“I go back to the hospital and there’s an orange on the bedside table. A big one, and pink. He’s smiling: ‘I got a gift. Take it.’” —From the book Voices from Chernobyl, as retold on the radio show This American Life
After Chernobyl, she sat beside her new husband,
his hair in clumps on the pillow like fallen baby birds,
body crumbling like burned paper in water: first blisters,
then dust. One day he had the orange for her, a gift,
on his bedside table, the one that was big and pink,
the one he wanted her to eat, because she loved oranges.
How can we describe love? The taste of oranges
in winter? The wife who cannot fall asleep, the husband
who holds her hand? Cold skin flushed pink
alongside the fire? These days I dream not enough of birds
and too much of snakes, weddings are more about gift
than give, and my heart is padded in blisters.
And then, on the radio, this story retold: the boils and blisters,
the way the woman saw beauty in them, how oranges
were the only thing he had for her, how she accepted the gift
even though it was poison, how when her husband
slept she whispered “I love you,” how those words were birds
that landed on her shoulders, and stained her cheeks pink.
And the orange he gave her, she called it pink
and I don’t understand why, the way I don’t understand how blisters
fill with water and break open, how every winter birds
find their warm homes in trees with branches decorated in oranges
like Christmas bulbs. I have not yet married, never had a husband
who would give me everything, even if fruit was his only gift.
But the orange had been too close to him, a gift
that would kill her, and the nurses waved their pink
fingers through the glass. He’s no longer your husband,
they mouthed, he’s nothing more than bones and blisters,
and nothing can save him: not holding him, not eating oranges.
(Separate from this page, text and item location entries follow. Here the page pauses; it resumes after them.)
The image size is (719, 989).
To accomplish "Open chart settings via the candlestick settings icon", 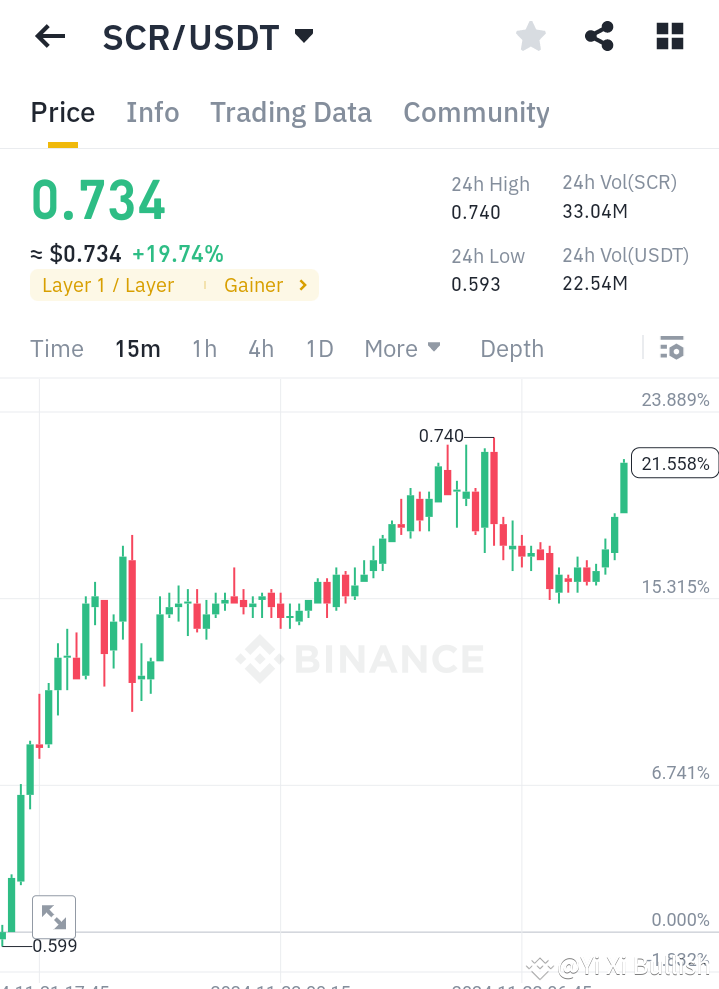I will 672,348.
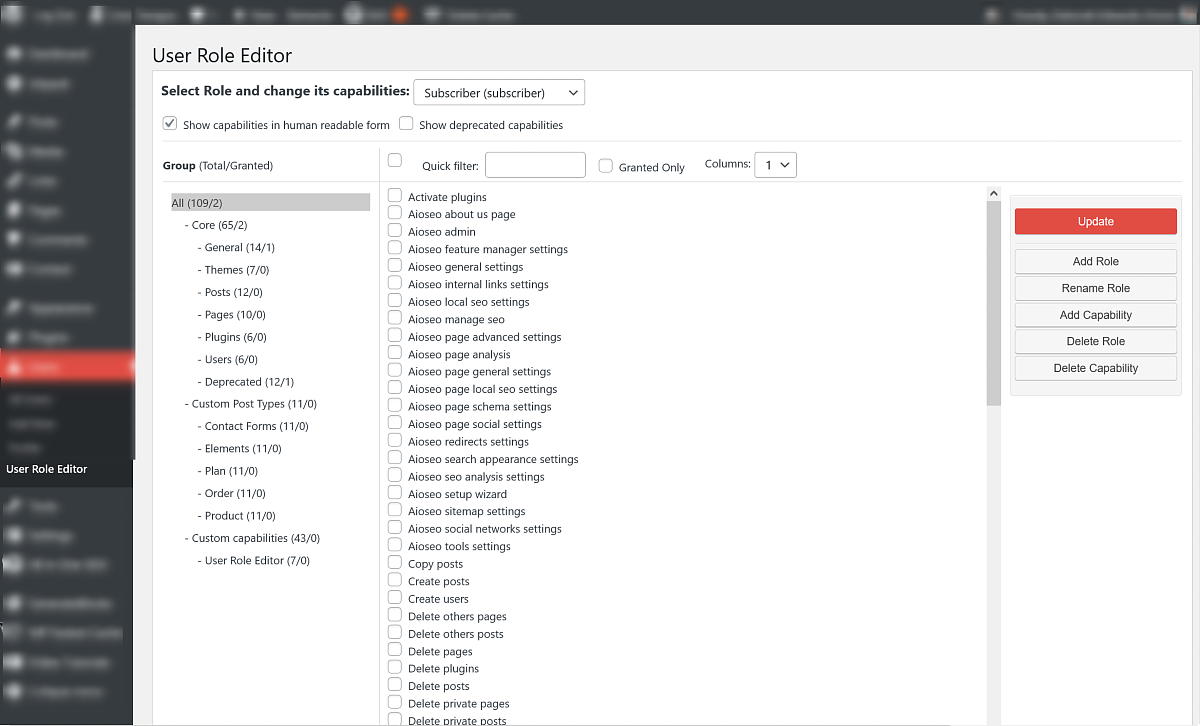The image size is (1200, 726).
Task: Click the Add Capability button
Action: pos(1095,315)
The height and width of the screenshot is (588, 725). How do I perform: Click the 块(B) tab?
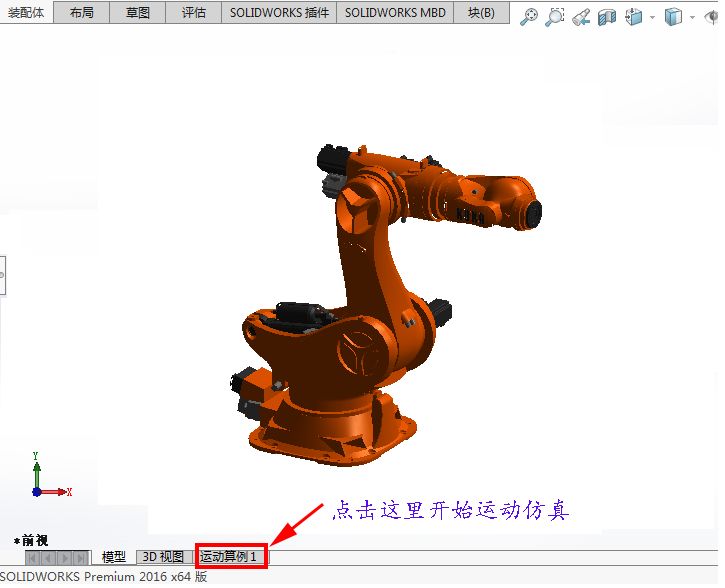pyautogui.click(x=481, y=13)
He cannot hear you, your voice is senseless as chirping birds.
She carried his tray and stayed next to him, told him of the birds
outside the window, the way a crushed worm was a gift
and small sticks made up nests, their throats like oranges,
bellies red as cherry jam, their babies wrinkled and pink.
Her legs were swollen from staying awake, her heels grew blisters
from walking the floor, but she couldn’t stop loving her husband.
The wife and husband are gone now. Here, it’s spring and pink
flowers are pushing up, the sunsets are soft as oranges, power lines
fill with birds.
The blisters on my feet from a walk around the lake are a gift.